_WRITTEN INSTRUCTION_.
Copy out the listing word for word, from the line containing "Given: Click the TOPAZ ENRGY ORD chart title" through the line containing "Looking at the", including both of those lines. Leave the pictures out of your copy.

_PROVIDED RECORDS_.
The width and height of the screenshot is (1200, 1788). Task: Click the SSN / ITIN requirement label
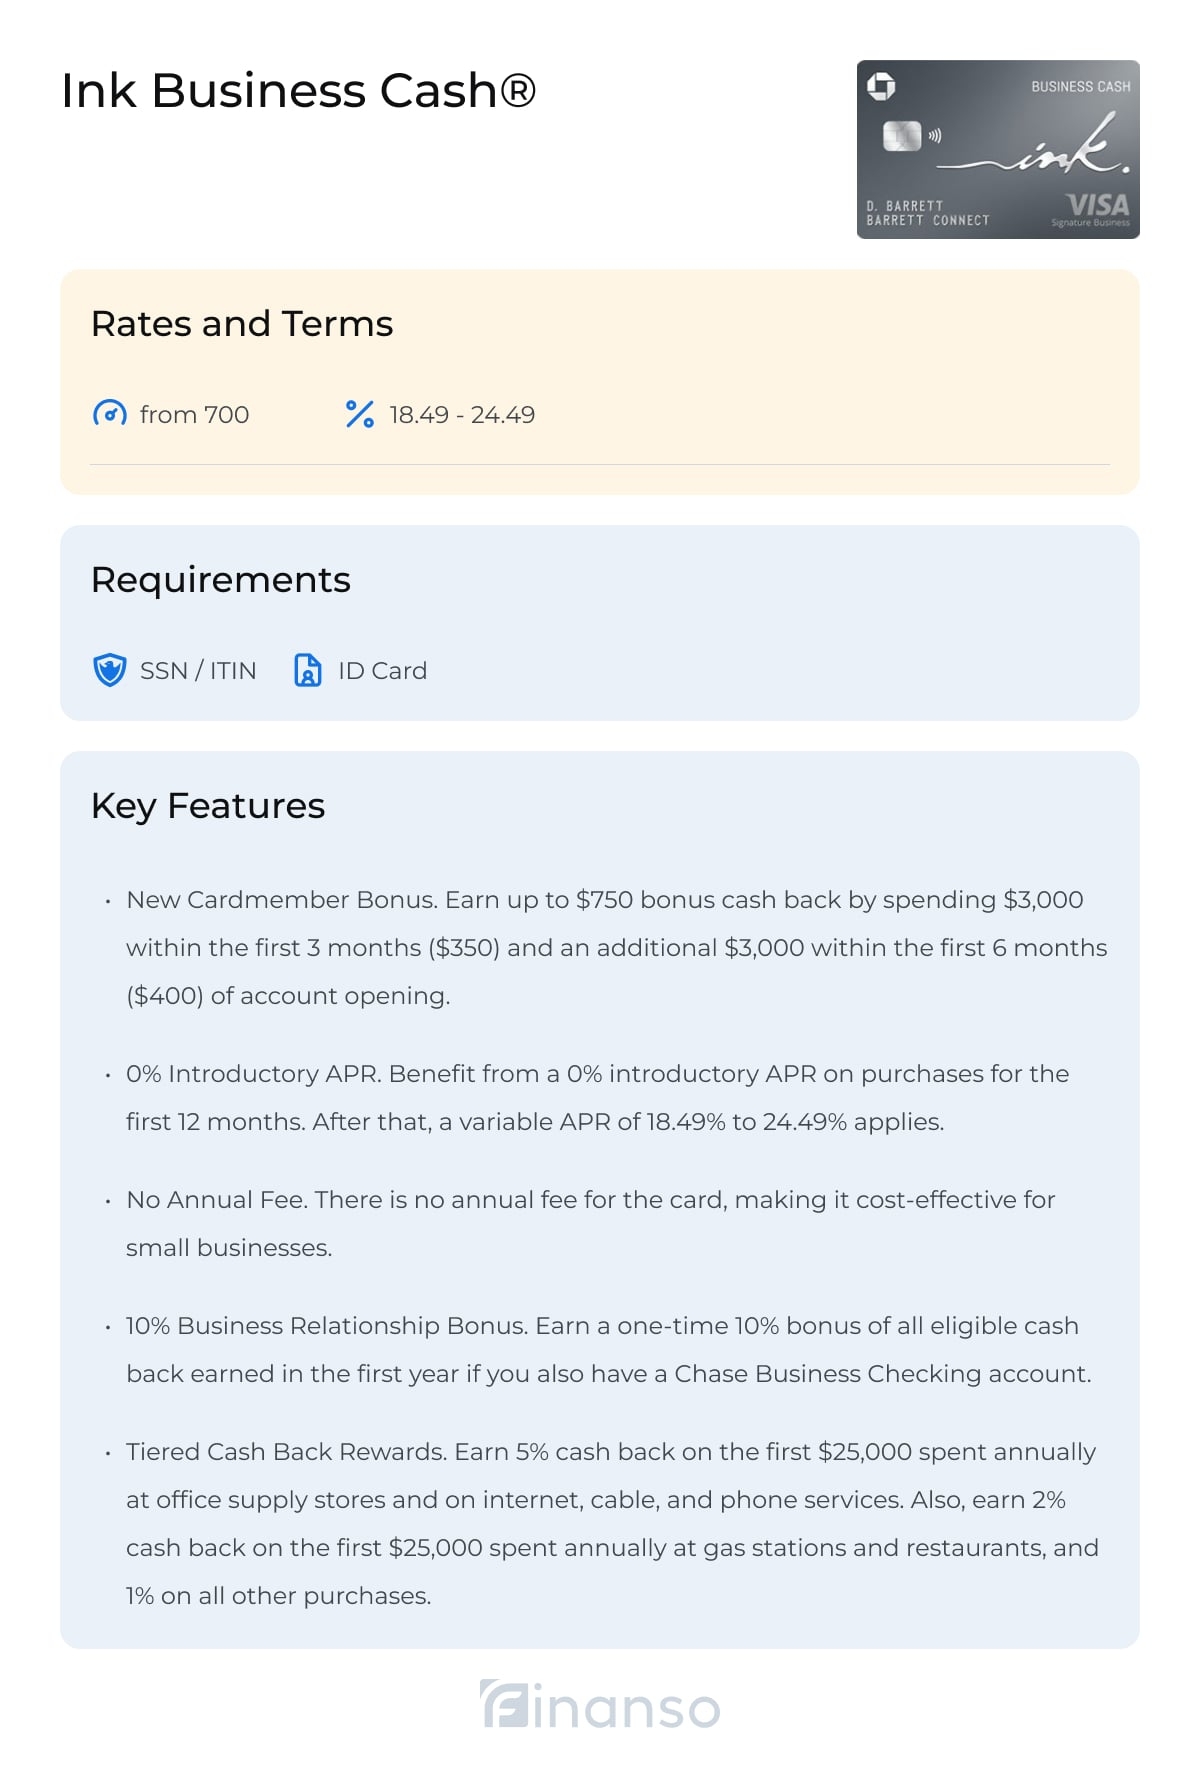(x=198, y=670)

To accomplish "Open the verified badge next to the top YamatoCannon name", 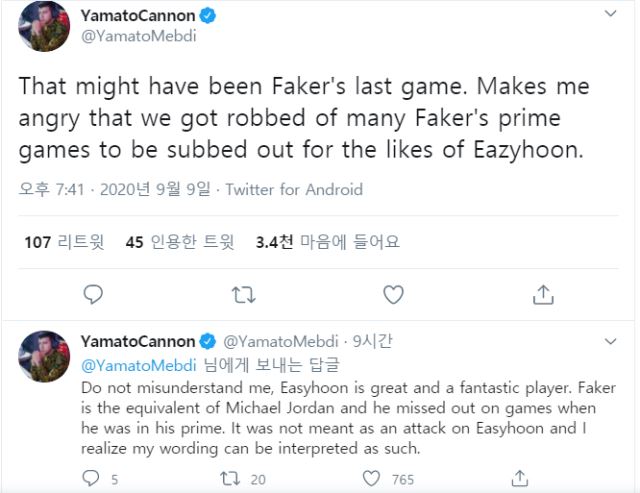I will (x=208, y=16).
---
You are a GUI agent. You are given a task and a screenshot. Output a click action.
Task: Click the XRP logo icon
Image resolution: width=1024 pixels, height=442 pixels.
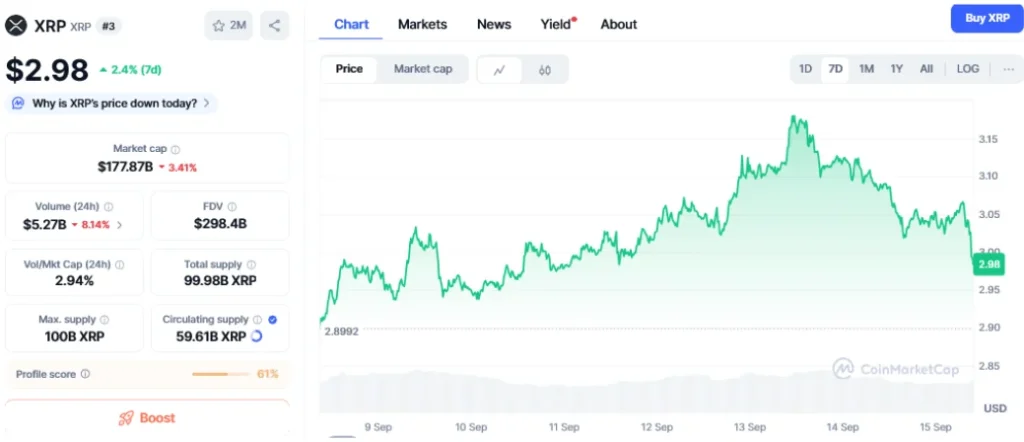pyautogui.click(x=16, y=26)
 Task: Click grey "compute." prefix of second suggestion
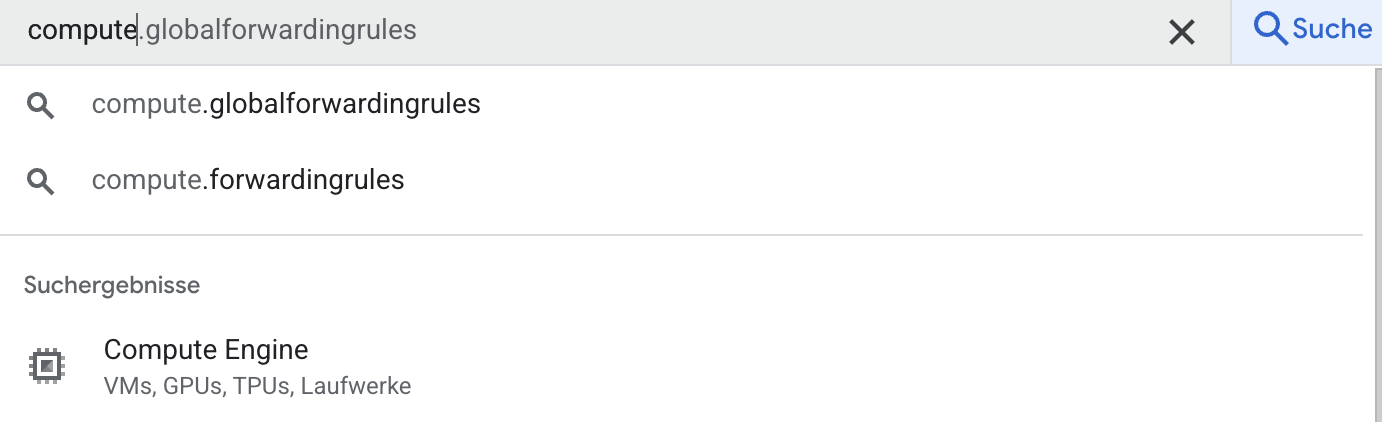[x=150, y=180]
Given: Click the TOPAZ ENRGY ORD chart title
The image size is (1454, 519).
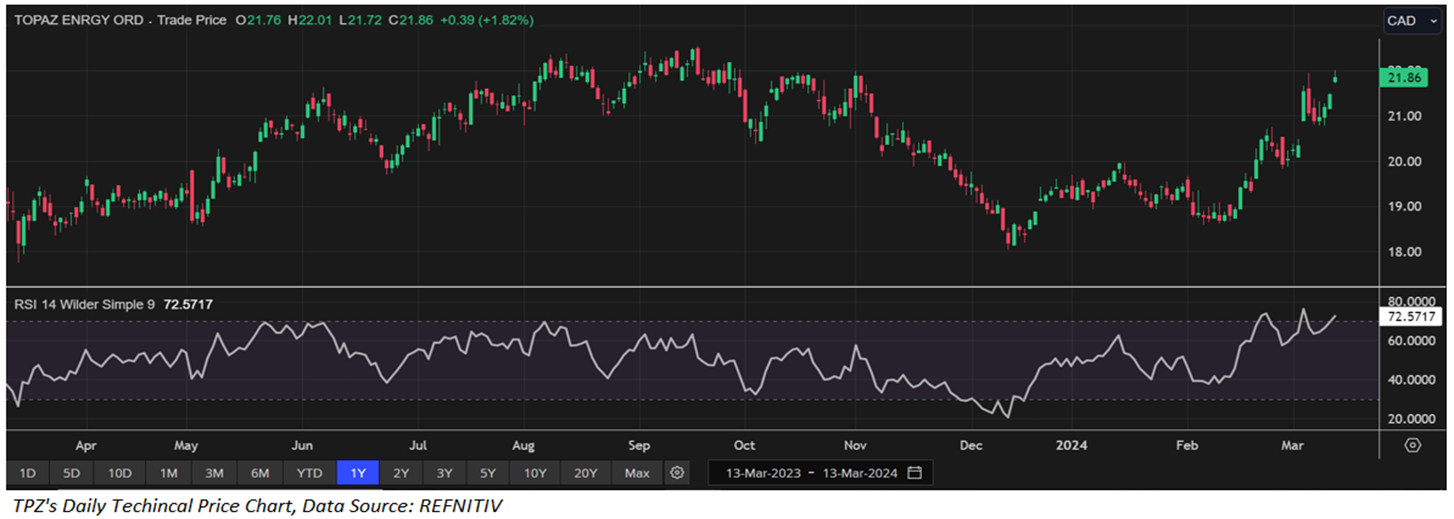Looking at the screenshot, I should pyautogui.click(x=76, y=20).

_EXERCISE RESULT_.
Given: Click the TOPAZ ENRGY ORD chart title
The image size is (1454, 519).
Looking at the screenshot, I should pyautogui.click(x=76, y=20).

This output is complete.